#### WORK REQUIRED
Show each line of the records below where the word "will" occurs.

#### Stored entries
============

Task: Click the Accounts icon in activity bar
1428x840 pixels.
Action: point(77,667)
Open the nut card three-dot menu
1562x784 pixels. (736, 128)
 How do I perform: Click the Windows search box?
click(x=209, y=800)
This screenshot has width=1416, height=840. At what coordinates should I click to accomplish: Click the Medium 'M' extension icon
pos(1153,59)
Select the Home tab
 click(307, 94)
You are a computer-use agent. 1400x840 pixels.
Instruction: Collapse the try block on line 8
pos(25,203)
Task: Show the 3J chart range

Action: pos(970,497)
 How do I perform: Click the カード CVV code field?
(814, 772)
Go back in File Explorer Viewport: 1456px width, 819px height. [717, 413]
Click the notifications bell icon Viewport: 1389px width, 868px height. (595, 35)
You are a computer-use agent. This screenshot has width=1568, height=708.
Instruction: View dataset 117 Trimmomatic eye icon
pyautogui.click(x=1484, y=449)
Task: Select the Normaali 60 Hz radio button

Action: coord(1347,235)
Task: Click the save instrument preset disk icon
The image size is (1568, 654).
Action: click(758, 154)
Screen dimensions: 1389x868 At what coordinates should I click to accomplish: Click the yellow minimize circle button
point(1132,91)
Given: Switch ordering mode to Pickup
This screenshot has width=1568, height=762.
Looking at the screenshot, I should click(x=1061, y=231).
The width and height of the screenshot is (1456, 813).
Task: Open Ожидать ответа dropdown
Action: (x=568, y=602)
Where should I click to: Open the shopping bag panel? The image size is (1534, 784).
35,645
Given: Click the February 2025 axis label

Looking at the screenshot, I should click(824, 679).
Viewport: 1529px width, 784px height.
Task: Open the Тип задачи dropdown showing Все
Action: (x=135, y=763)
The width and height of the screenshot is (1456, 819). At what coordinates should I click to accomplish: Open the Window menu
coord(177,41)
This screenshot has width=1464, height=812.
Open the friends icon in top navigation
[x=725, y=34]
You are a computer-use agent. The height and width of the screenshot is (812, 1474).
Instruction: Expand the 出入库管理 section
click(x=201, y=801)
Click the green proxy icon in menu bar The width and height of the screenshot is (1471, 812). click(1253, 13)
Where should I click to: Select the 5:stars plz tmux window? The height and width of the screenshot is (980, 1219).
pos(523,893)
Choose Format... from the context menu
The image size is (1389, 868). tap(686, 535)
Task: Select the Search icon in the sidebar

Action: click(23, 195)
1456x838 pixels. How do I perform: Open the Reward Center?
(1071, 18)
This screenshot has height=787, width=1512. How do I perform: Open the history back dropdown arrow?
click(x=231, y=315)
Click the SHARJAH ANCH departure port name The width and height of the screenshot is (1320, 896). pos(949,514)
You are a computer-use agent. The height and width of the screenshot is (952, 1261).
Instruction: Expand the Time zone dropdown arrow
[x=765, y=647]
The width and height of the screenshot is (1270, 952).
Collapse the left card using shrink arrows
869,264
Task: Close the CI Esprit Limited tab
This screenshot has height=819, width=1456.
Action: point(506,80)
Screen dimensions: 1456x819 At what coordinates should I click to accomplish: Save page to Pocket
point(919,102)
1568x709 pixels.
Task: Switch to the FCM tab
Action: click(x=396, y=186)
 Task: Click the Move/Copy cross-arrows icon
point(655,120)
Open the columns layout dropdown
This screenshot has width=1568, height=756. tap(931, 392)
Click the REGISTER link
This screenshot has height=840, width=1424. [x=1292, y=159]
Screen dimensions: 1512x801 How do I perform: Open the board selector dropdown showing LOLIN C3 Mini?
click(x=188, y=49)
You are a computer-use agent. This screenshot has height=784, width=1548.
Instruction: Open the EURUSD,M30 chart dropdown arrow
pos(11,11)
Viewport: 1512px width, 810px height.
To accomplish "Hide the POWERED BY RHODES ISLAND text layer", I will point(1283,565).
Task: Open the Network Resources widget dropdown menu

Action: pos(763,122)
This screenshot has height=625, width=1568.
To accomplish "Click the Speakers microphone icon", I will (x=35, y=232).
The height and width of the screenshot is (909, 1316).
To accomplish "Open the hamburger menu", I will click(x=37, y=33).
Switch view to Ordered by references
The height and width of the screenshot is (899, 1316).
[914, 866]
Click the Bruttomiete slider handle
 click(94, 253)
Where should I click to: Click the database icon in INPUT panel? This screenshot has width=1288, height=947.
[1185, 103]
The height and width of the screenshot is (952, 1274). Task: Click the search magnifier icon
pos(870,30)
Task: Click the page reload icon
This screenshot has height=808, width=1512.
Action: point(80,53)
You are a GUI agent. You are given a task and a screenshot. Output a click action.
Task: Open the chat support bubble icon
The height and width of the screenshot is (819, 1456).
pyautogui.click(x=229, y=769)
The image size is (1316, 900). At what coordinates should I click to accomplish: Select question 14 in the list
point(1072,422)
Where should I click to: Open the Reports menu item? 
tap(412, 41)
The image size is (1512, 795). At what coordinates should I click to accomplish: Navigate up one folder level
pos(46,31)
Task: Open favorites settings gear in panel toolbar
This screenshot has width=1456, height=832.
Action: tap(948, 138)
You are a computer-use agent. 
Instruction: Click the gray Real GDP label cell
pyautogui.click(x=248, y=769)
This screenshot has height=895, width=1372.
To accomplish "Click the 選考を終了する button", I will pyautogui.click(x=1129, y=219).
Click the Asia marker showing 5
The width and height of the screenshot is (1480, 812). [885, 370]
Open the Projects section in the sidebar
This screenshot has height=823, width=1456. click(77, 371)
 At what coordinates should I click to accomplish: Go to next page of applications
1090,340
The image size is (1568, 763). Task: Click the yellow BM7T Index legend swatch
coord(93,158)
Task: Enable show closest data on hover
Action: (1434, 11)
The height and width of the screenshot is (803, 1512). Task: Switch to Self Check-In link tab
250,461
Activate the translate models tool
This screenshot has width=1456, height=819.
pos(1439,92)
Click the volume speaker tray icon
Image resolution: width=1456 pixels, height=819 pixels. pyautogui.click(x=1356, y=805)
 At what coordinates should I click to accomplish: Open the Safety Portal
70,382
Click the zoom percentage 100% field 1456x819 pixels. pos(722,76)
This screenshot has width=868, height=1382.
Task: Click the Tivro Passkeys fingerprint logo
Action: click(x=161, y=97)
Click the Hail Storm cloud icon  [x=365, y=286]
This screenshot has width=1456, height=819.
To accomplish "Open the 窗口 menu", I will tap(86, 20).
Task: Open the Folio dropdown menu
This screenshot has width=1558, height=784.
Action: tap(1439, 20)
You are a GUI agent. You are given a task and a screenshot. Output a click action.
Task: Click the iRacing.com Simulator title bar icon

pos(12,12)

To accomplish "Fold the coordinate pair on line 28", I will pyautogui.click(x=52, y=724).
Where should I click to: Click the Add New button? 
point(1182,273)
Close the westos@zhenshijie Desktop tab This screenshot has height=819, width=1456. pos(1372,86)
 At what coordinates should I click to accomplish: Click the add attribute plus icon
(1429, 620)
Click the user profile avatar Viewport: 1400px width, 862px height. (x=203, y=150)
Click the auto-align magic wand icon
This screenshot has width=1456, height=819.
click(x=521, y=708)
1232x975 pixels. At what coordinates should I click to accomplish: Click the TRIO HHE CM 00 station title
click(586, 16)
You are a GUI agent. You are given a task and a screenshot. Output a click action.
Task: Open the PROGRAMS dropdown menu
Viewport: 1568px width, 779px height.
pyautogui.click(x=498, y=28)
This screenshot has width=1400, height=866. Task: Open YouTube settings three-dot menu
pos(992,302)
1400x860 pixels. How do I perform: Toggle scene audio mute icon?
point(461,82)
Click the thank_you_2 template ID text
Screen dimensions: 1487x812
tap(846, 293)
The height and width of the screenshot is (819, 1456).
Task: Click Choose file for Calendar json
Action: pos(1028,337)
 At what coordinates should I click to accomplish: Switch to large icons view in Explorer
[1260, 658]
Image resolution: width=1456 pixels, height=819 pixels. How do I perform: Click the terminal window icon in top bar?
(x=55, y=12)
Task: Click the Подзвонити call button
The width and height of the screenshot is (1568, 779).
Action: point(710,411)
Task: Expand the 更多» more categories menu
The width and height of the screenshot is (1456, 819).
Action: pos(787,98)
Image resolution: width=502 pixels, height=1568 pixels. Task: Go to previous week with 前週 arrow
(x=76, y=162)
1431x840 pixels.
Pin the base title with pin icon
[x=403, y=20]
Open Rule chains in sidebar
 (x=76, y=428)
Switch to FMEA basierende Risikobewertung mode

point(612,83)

============

#### RESULT OF THE TASK
To accomplish "Hide the POWERED BY RHODES ISLAND text layer", I will point(1283,565).
To accomplish "Click the Speakers microphone icon", I will (x=35, y=232).
To accomplish "Open the hamburger menu", I will click(x=37, y=33).
To accomplish "Click the 選考を終了する button", I will pyautogui.click(x=1129, y=219).
To accomplish "Open the 窗口 menu", I will tap(86, 20).
To accomplish "Fold the coordinate pair on line 28", I will pyautogui.click(x=52, y=724).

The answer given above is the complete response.